The pileated woodpecker was not considered a feeder bird until the 1950s.  Since that time, pileated woodpeckers have visited feeders more frequently.

            If a pileated woodpecker begins visiting your feeder, it will typically be extremely cautious.  However, its trepidation will somewhat diminish with time.

            Initially, only one bird will visit a feeder.  However, don’t be surprised if the bird’s mate visits later.  The reason for this is the members of  a  pair of pileated woodpeckers maintain a bond with one another throughout the entire year.  In addition, they occupy  the same territory throughout all seasons.  However, they are more tolerant of other pileated woodpeckers that might enter their territory during the winter.

            The best food to use to attract pileated woodpeckers is suet.  You can use either plain or peanut butter suet. 

            Suet should be offered in a large feeder.  Large feeders attached to the trunk of a tree work well.  Suet can also be smeared into the bark of  a tree.  Some folks have been successful in attracting  the birds to large log suet feeders suspended on  poles.  Others smear a layer of suet between two slabs of wood, which are attached to a tree.

            If you are going to try to meet the pileated woodpecker challenge this winter, go into it with realistic expectations.  Chances are you will not be successful.  However, if are patient, you just may be rewarded with the rare opportunity of being able to see pileated woodpeckers on a regular basis. 

BACKYARD SECRET – MALE BLUEBIRDS APPEAR TO SING WITH THEIR BILLS CLOSED

     If you have ever watched eastern meadowlarks or grasshopper sparrows singing from atop a fencepost, their bills will be wide open.  However, if you take the time to watch a male eastern bluebird singing from a branch in your backyard, its beak will seem to be completely closed.  The truth the matter is, if you are able to view the bird through a pair of binoculars or spotting scope you will learn that its bill is actually barely open.  I think that is truly an amazing feat!

      

BACKYARD SECRET — WHITE-THROATED SPARROWS & DARK-EYED JUNCOS HYBRIDIZE

       Some ten percent of all species of birds hybridize.  Two of the birds that hybridize with one another are the white-throated sparrow and dark-eyed junco.
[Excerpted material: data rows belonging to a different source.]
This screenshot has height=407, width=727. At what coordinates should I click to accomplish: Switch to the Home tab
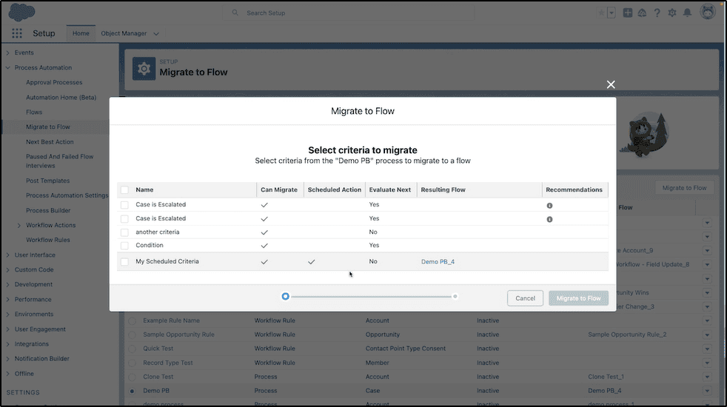[81, 33]
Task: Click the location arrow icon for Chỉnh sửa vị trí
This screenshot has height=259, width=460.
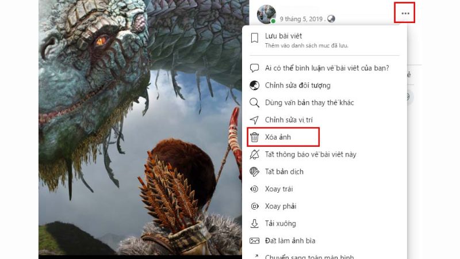Action: tap(254, 120)
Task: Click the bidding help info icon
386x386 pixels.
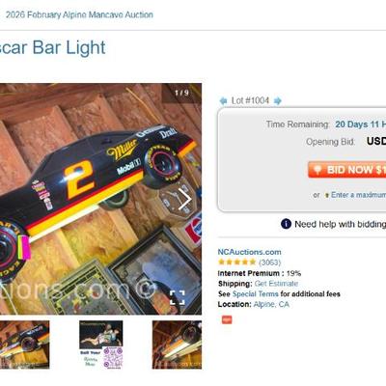Action: [286, 224]
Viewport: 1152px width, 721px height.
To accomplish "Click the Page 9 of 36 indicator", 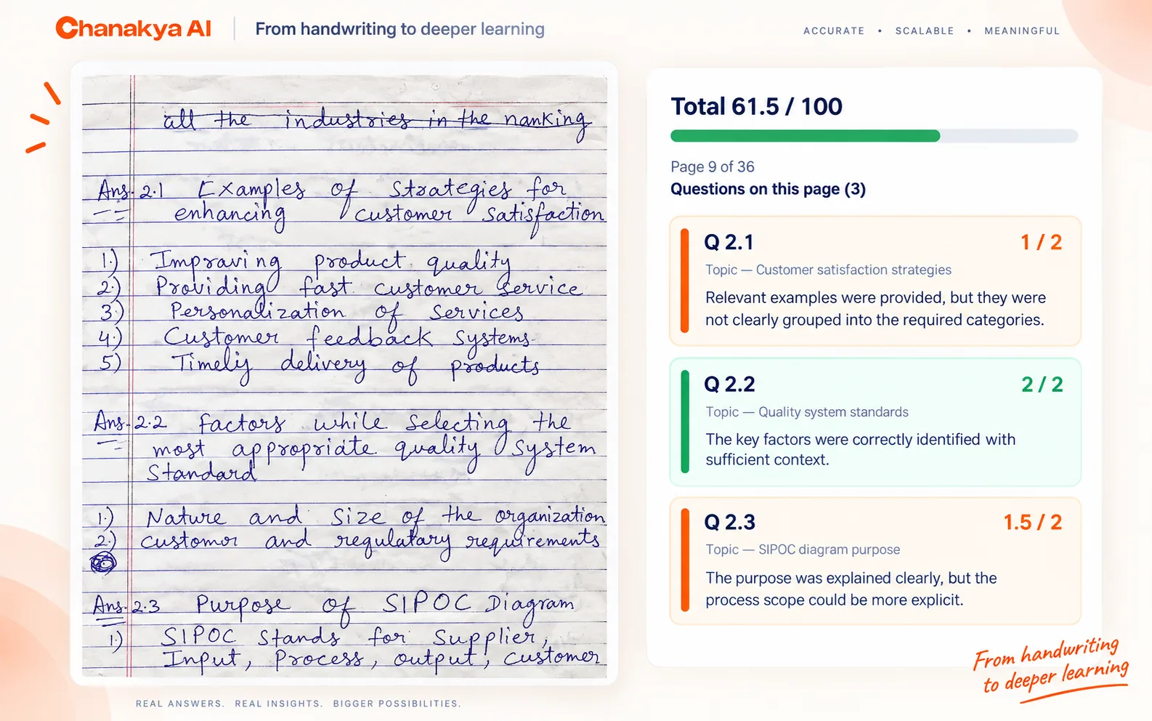I will point(713,166).
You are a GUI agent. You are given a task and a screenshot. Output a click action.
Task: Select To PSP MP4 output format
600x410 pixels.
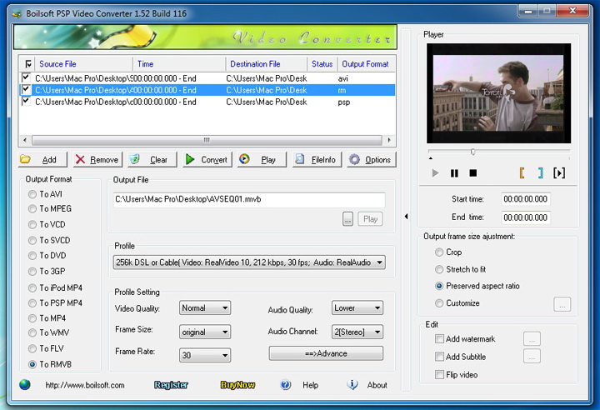coord(33,303)
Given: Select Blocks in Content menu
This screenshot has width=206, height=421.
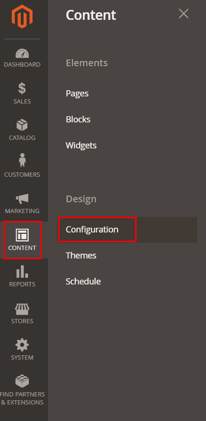Looking at the screenshot, I should (x=78, y=119).
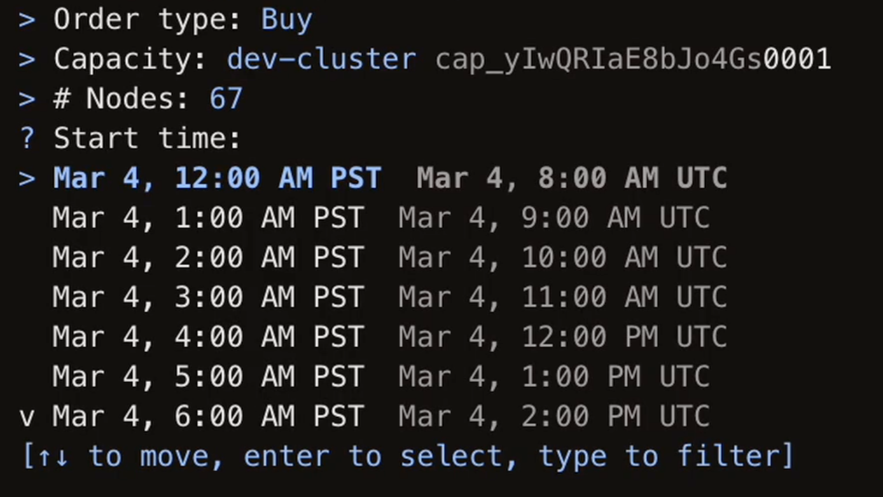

       Among the places where white-throated sparrow/dark-eyed juncos hybrids are known to occur are Canada, New York, Maryland, Virginia, Pennsylvania, Connecticut, Arkansas, and Georgia.

       Since both species are routinely seen throughout most Georgia during the winter, it is possible that one or more of these rare birds has visited your yard.

       As you might expect, hybrids will display traits of both species.  Although, the plumage of these birds is highly variable, many have pink bills, brown wings, and gray coloration on their breasts and heads.  Their songs are known to exhibit bits and pieces of the songs sung by each species.

       Antidotal evidence suggests these unlikely hybrids are more often seen in the company of sparrows than juncos.

       If you pay close attention to the sparrows visiting your feeders this year, you just might spot one of these unusual birds.  If you do observe a sparrow that you feel might be a hybrid, take a picture of it, and let me know.  Who knows?  There may be more of these odd birds flying about than we realize.